Over 130 Secret Service agents isolating amid White House COVID-19 outbreak

WASHINGTON — More than 130 Secret Service agents assigned to protecting the White House or President Trump are isolating after they tested positive for the coronavirus or had contact with an infected colleague, according to a new report.

The outbreak has been linked to the slew of rallies that Trump did in the weeks before the Nov. 3 presidential election and has sidelined approximately 10 percent of the agency’s core security team, the Washington Post reported Friday.

It comes as the West Wing and Trump 2020 campaign also deal with growing clusters that have recently sidelined chief of staff Mark Meadows, HUD Secretary Ben Carson and senior campaign adviser Corey Lewandowski.

In a blow to the campaign, adviser David Bossie, who had only just been named as the head of the president’s legal battle, was also diagnosed with the respiratory bug.

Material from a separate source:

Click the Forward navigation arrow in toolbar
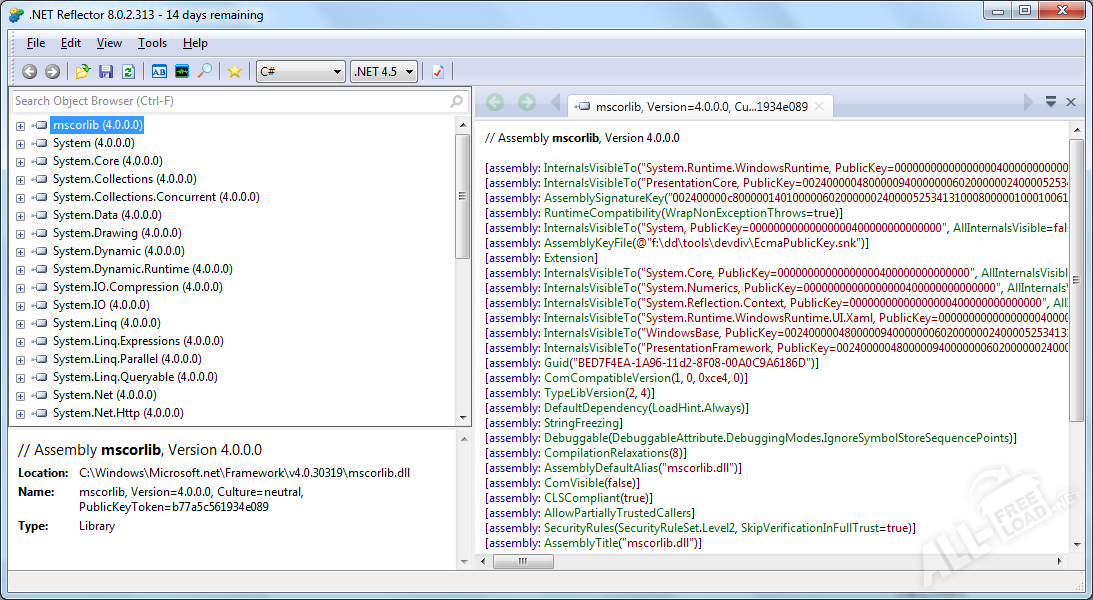The width and height of the screenshot is (1093, 600). 52,71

According to the Washington Post report, another eight staffers at the Republican National Committee are also sick with the disease.

Dozens of associates and staffers of the commander-in-chief have contracted COVID-19 in recent months, including the president himself as well as the first lady and their son, Barron.

Despite the infections, the White House has continued to eschew masks at events and hosted hundreds of people at an election night party in the East Room that is believed to be the source of several of the new West Wing infections.

One former senior Secret Service supervisor told The Post: “Being down more than 100 officers is very problematic.”

“That does not bode well for White House security,” they said.

Officers who are not infected will be expected to work longer hours and forgo days off to cover for their colleagues who are off duty.

A 2015 panel found that overworked Secret Service officers was one of the reasons for security breaches at 1600 Pennsylvania Ave., the report said.